Material provided:
··········

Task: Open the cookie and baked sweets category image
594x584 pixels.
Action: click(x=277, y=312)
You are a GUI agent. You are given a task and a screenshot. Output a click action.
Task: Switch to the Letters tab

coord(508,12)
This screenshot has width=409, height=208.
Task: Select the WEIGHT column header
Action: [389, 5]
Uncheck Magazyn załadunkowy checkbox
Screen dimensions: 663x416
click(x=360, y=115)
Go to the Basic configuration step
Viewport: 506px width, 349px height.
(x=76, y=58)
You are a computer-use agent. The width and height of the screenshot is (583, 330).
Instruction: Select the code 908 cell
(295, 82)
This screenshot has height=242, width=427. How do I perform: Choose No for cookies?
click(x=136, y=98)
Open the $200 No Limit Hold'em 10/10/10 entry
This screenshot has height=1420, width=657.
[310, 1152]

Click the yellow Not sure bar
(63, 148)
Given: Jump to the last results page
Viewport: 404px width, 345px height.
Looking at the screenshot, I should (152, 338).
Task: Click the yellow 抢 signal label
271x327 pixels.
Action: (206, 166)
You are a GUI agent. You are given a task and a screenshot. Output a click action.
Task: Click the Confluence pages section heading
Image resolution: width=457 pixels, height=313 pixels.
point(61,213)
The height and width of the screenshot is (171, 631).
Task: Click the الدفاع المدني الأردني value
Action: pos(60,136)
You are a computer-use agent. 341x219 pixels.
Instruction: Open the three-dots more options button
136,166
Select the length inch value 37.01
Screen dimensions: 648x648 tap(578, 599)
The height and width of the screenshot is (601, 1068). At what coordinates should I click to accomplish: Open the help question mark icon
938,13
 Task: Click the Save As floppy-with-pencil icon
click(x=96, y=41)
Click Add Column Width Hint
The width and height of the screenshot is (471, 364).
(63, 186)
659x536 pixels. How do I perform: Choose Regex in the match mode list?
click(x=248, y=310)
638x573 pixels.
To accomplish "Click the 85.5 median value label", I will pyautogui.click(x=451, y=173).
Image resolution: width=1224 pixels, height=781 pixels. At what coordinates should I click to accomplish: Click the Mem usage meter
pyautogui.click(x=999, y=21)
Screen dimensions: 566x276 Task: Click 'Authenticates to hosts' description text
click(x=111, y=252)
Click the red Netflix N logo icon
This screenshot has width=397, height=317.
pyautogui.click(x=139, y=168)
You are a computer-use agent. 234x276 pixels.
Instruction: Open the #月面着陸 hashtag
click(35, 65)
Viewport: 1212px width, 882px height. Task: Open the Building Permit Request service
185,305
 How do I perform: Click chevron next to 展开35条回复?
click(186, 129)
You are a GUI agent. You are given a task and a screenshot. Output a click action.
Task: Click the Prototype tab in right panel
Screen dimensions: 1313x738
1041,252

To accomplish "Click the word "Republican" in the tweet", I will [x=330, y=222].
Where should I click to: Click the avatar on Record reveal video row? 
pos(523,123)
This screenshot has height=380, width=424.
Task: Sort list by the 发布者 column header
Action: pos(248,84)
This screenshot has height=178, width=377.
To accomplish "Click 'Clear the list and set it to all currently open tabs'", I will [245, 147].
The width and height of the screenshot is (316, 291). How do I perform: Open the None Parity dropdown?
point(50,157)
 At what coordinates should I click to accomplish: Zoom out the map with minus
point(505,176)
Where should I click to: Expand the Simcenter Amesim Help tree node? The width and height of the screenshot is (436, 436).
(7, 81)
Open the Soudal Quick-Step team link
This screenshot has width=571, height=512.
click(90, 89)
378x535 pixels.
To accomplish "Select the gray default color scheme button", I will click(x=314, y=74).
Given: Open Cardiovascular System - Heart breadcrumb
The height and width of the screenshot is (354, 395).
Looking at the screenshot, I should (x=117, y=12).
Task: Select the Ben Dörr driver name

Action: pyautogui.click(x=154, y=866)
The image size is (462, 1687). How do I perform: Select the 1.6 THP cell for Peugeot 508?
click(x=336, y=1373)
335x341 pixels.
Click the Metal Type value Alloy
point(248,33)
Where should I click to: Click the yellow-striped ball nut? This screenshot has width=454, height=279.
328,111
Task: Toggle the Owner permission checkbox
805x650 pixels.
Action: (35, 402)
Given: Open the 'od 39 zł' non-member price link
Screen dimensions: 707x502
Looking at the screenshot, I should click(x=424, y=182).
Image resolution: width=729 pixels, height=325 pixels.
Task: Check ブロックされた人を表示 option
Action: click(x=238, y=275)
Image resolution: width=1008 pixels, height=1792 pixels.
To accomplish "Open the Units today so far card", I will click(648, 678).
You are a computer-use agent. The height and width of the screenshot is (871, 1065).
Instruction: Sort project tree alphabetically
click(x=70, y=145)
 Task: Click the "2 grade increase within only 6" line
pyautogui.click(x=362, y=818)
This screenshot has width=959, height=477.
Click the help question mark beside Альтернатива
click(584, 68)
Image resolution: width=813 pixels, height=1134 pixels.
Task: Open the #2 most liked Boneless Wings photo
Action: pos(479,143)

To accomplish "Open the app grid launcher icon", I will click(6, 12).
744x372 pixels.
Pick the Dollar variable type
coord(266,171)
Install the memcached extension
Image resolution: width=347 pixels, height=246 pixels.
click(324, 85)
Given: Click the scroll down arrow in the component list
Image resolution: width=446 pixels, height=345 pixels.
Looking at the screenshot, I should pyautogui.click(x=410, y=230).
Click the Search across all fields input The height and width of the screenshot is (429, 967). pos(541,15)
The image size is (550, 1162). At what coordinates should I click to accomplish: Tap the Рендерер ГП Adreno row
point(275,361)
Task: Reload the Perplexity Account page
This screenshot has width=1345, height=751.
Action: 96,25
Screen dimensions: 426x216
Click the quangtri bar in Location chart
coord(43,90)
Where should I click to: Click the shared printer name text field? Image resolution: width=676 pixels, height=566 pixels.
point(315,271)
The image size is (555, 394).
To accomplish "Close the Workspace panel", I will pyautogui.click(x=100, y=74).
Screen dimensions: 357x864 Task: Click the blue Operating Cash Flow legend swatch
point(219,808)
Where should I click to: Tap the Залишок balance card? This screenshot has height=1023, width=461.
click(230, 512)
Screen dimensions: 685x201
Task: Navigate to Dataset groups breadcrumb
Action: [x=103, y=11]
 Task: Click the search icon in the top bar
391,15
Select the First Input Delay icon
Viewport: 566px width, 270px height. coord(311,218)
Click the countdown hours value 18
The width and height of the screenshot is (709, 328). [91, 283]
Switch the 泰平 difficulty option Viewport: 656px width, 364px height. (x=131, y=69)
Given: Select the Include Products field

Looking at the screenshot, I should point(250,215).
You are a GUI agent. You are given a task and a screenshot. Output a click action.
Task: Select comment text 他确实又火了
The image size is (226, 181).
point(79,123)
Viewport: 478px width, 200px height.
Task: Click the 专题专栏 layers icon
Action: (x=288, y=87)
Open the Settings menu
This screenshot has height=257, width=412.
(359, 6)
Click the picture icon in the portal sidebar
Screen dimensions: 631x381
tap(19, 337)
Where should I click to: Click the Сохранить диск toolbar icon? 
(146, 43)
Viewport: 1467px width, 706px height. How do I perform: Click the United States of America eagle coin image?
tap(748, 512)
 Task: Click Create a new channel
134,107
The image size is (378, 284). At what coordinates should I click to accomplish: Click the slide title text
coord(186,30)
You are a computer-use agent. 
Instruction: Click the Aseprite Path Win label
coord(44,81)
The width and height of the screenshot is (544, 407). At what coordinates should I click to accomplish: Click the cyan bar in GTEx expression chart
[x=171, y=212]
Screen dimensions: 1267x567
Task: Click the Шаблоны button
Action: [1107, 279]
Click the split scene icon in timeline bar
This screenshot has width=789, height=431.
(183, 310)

··········

Problem requirements:
Both end lines included, restate word for word the lines above from the line with "Where should I click to: Click the shared" to the line with "Switch the 泰平", and nothing else.

Exercise result:
Where should I click to: Click the shared printer name text field? Image resolution: width=676 pixels, height=566 pixels.
point(315,271)
The image size is (555, 394).
To accomplish "Close the Workspace panel", I will pyautogui.click(x=100, y=74).
Screen dimensions: 357x864 Task: Click the blue Operating Cash Flow legend swatch
point(219,808)
Where should I click to: Tap the Залишок balance card? This screenshot has height=1023, width=461.
click(230, 512)
Screen dimensions: 685x201
Task: Navigate to Dataset groups breadcrumb
Action: [x=103, y=11]
 Task: Click the search icon in the top bar
391,15
Select the First Input Delay icon
Viewport: 566px width, 270px height. coord(311,218)
Click the countdown hours value 18
The width and height of the screenshot is (709, 328). [91, 283]
Switch the 泰平 difficulty option Viewport: 656px width, 364px height. (x=131, y=69)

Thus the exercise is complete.